• _The input_:
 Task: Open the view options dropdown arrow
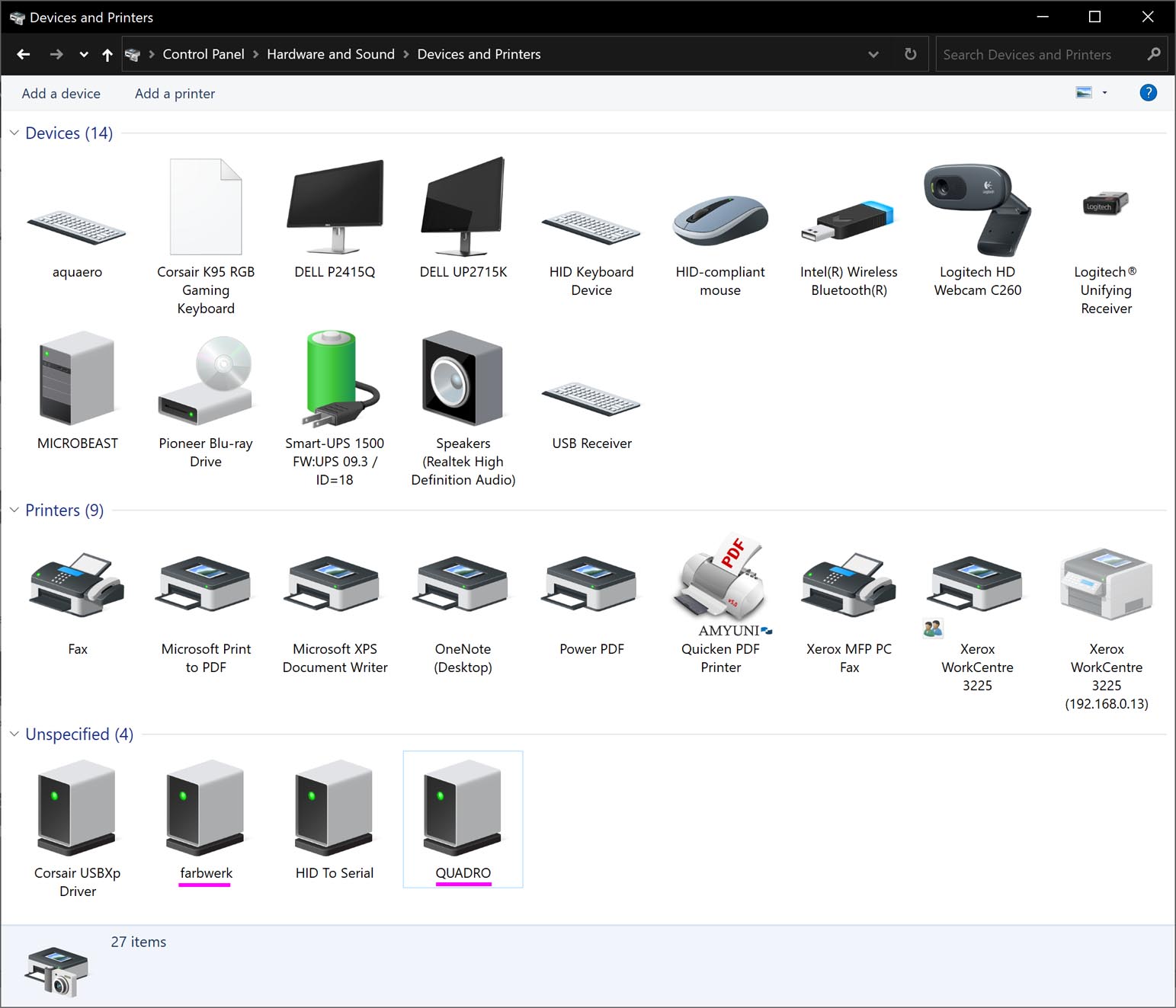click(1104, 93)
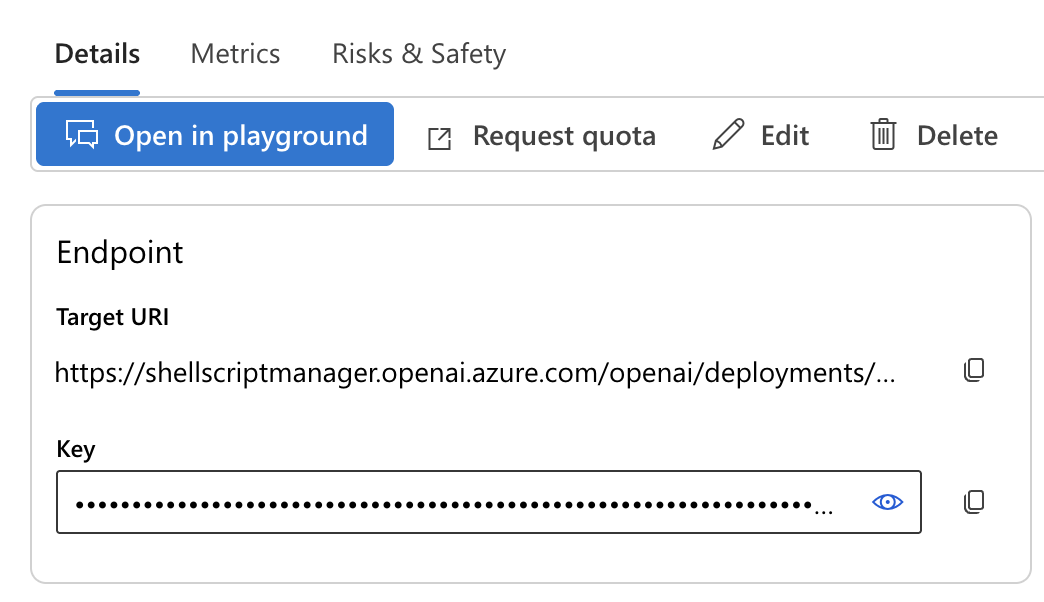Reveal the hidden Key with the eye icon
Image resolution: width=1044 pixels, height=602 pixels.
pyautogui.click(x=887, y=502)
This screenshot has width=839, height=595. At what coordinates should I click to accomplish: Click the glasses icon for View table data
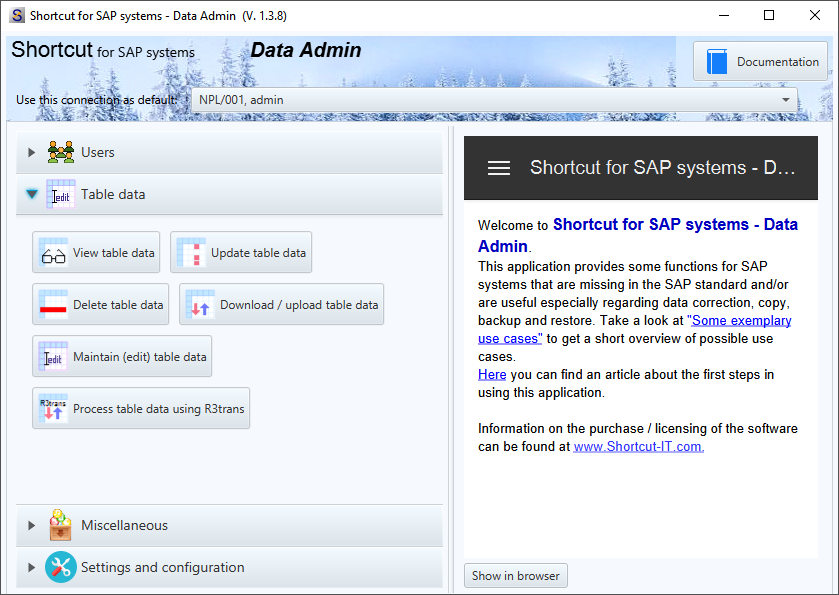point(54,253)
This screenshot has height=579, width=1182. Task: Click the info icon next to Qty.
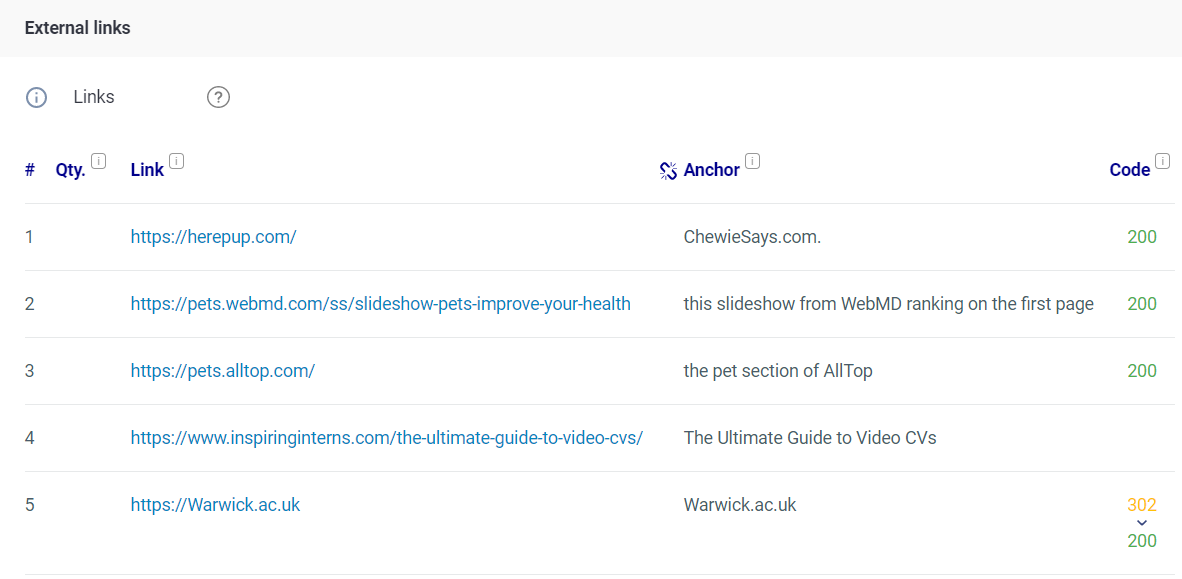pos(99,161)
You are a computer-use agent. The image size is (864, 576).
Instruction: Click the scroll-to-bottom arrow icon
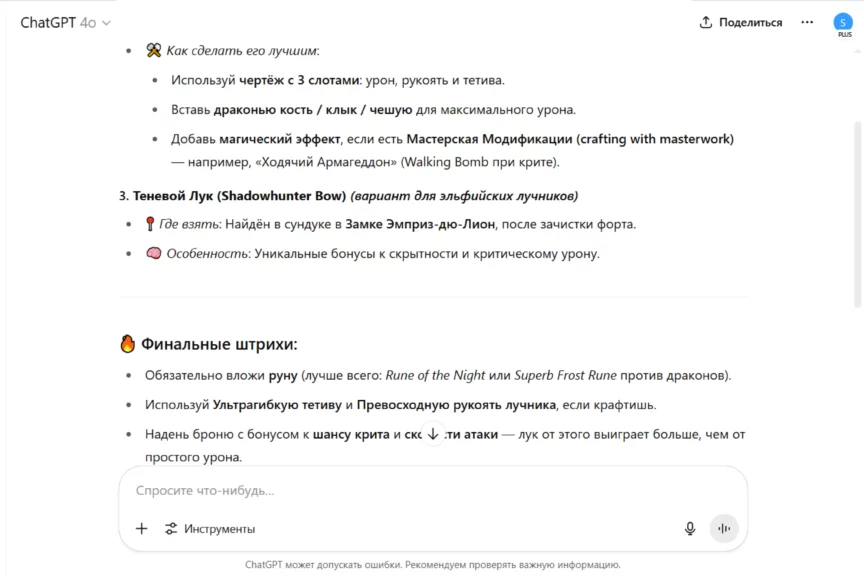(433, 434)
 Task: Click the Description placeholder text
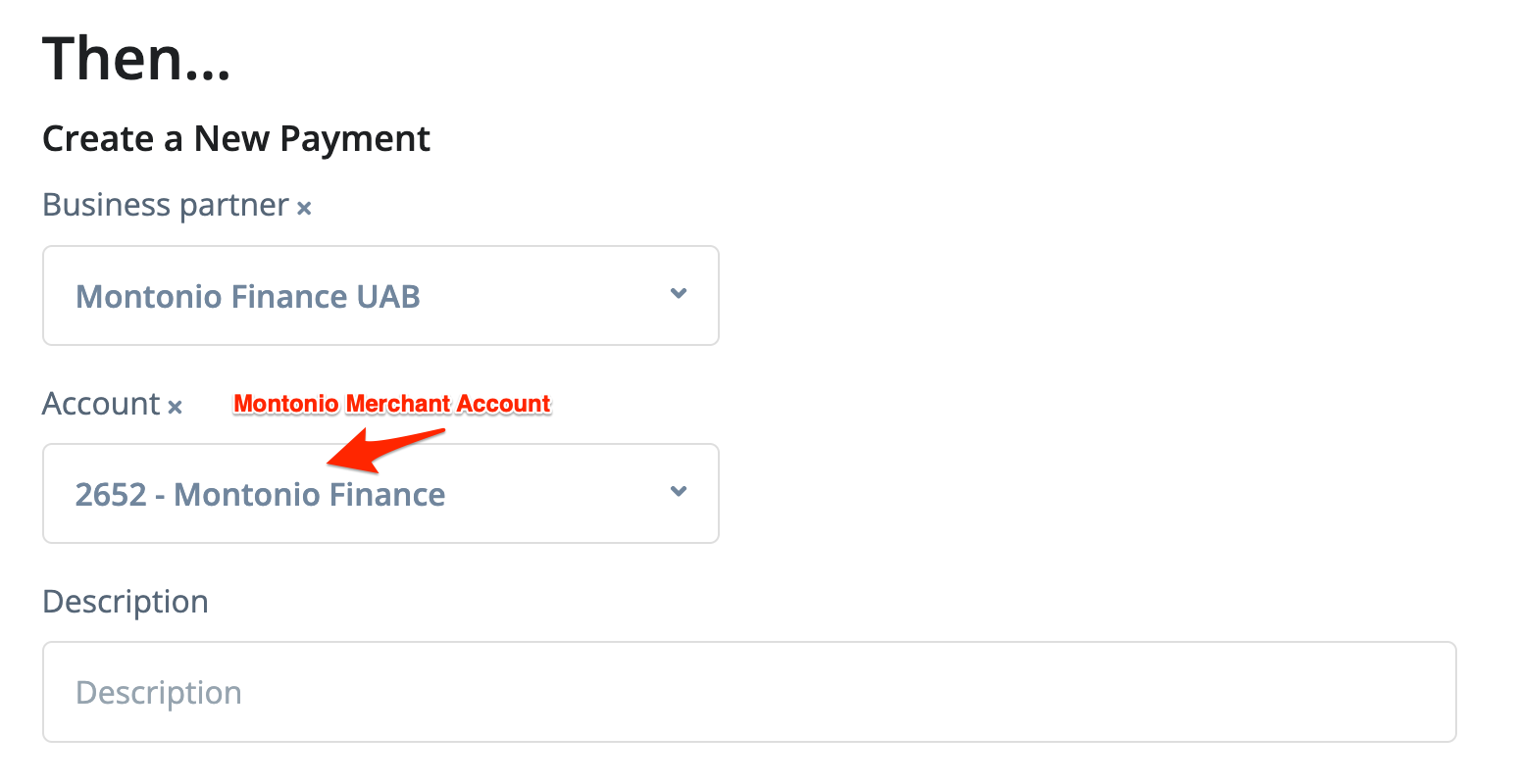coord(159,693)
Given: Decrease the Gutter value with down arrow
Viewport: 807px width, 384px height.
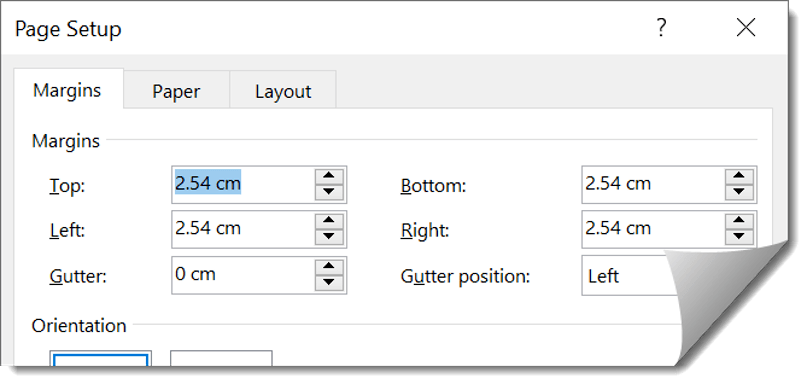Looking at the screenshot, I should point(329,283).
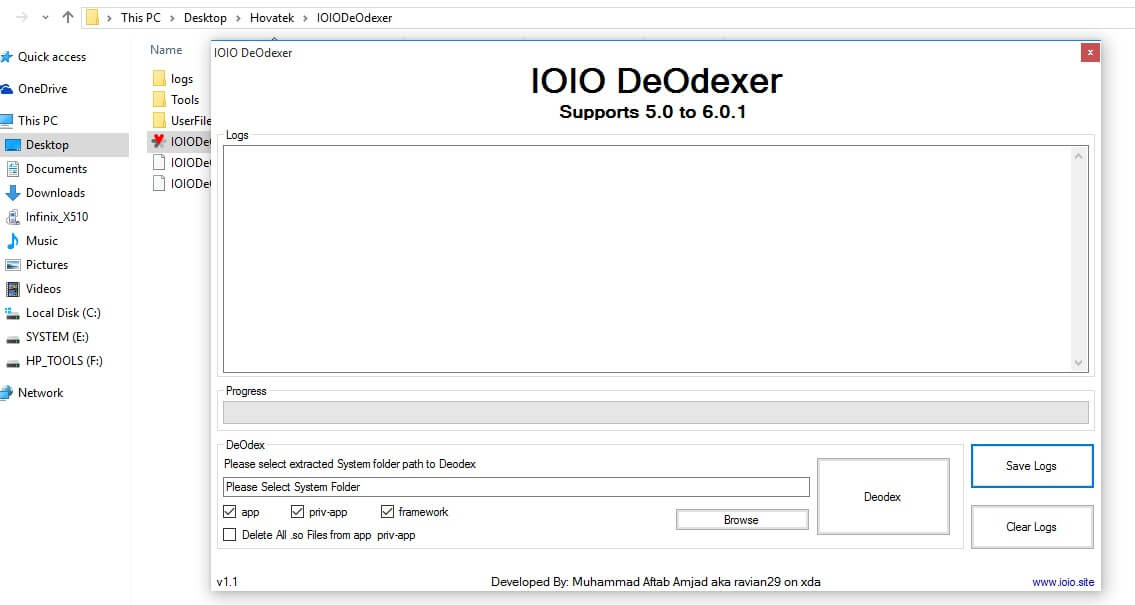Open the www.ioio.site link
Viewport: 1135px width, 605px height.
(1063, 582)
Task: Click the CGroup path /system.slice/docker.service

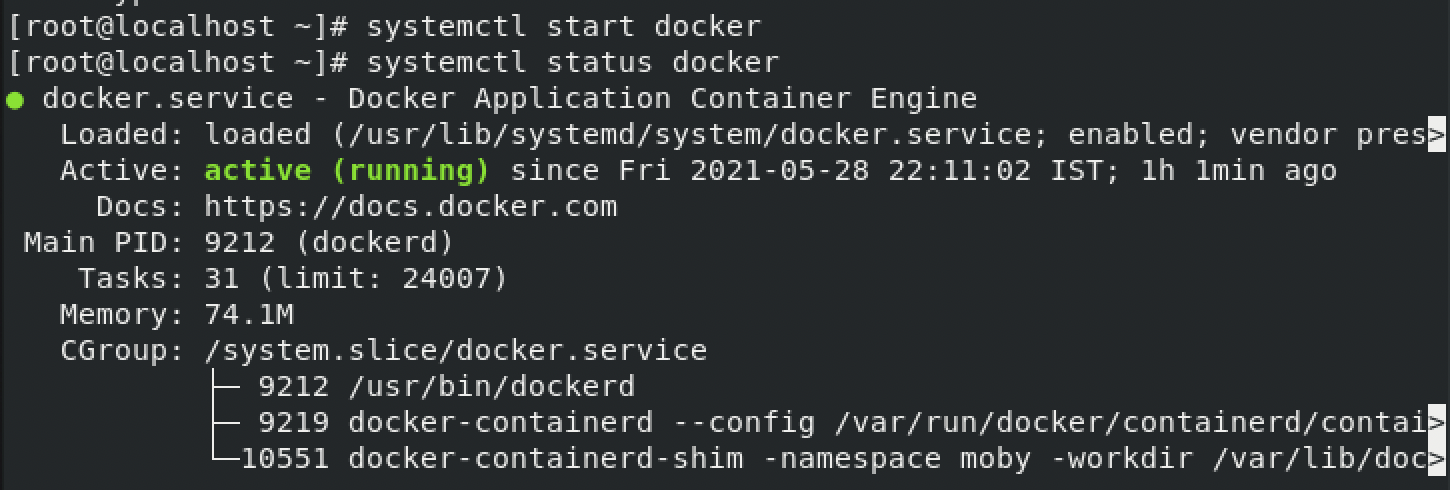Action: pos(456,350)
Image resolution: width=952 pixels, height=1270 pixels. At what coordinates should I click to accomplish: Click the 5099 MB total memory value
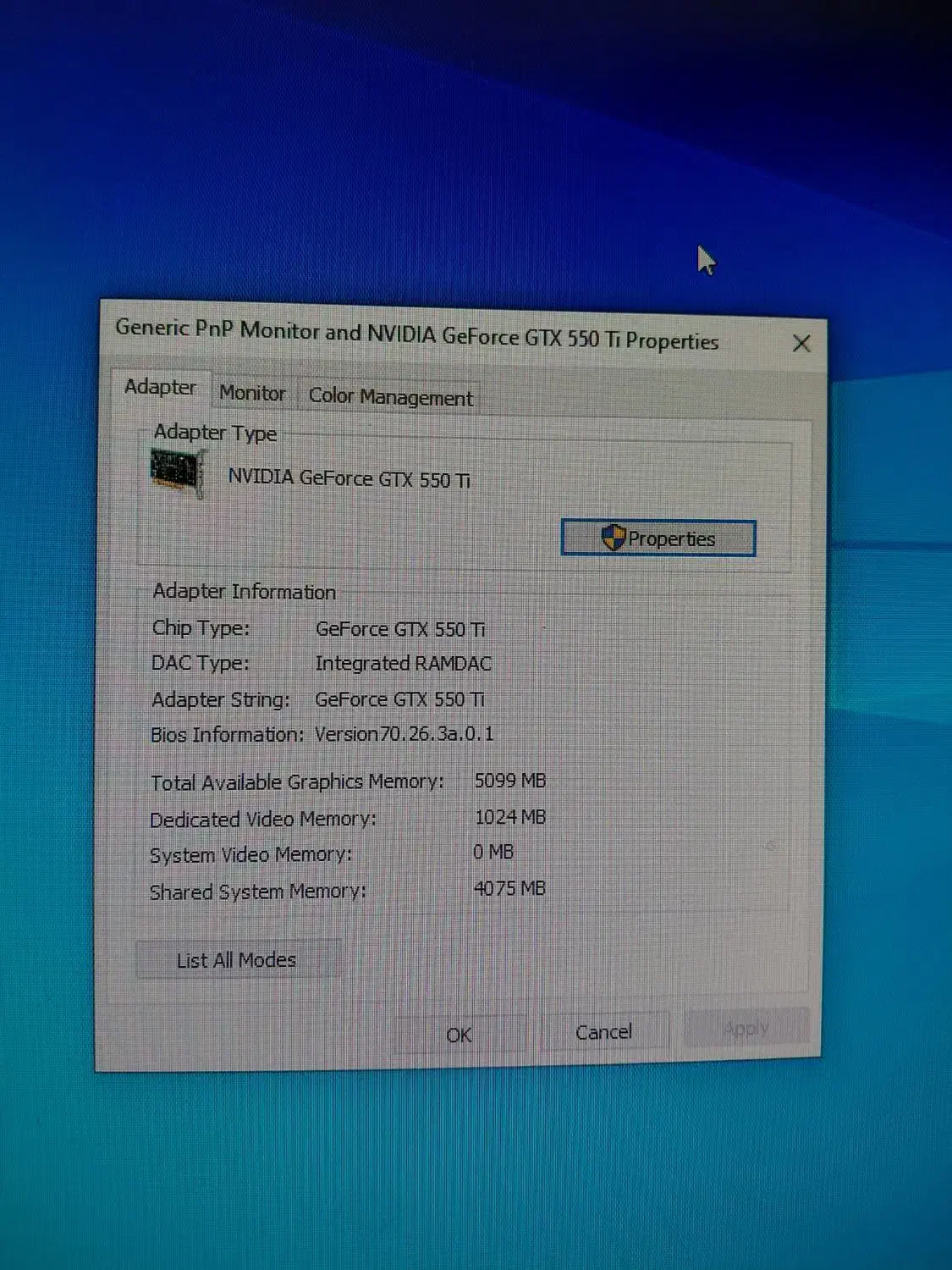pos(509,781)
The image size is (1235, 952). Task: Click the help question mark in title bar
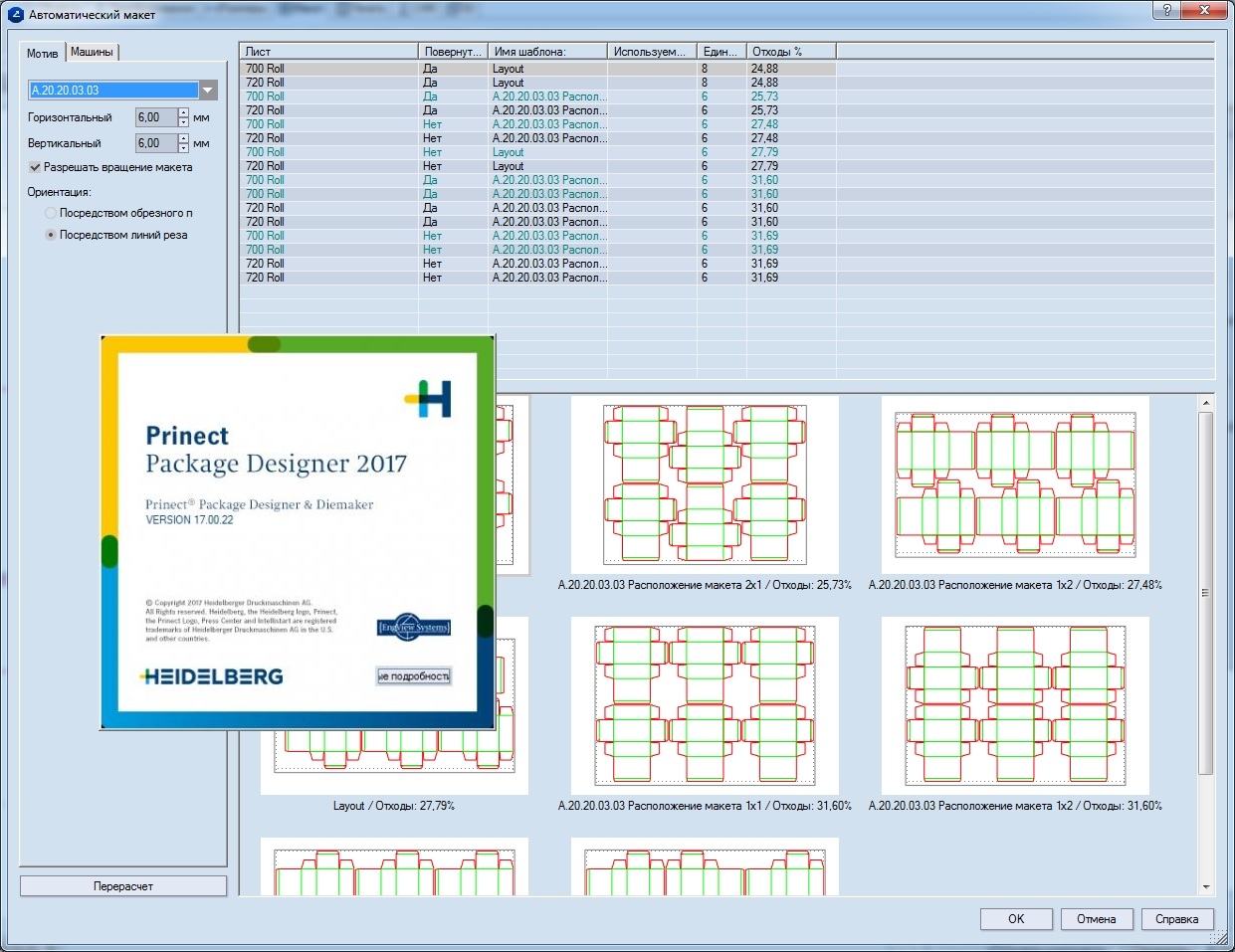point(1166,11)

• _What you have to do_: Your copy should repeat each entry above exactly but contain no pictures.

• _Answer space_:
 Task: Open the view options dropdown arrow
click(1104, 93)
Reveal the hidden Key with the eye icon
Image resolution: width=1044 pixels, height=602 pixels.
pyautogui.click(x=887, y=502)
This screenshot has width=839, height=595. At what coordinates should I click to accomplish: Click the glasses icon for View table data
point(54,253)
This screenshot has height=579, width=1182. Task: Click the info icon next to Qty.
pos(99,161)
You are a computer-use agent. The image size is (864, 576).
Instruction: Click the scroll-to-bottom arrow icon
(433, 434)
 Task: Click the Description placeholder text
coord(159,693)
Given: Decrease the Gutter value with down arrow
Viewport: 807px width, 384px height.
Looking at the screenshot, I should point(329,283).
Open the www.ioio.site link
Viewport: 1135px width, 605px height.
(1063, 582)
Task: Click the CGroup path /system.slice/docker.service

Action: pos(456,350)
Image resolution: width=952 pixels, height=1270 pixels. At what coordinates should I click to accomplish: Click the 5099 MB total memory value
pos(509,781)
The image size is (1235, 952). Task: Click the help question mark in title bar
point(1166,11)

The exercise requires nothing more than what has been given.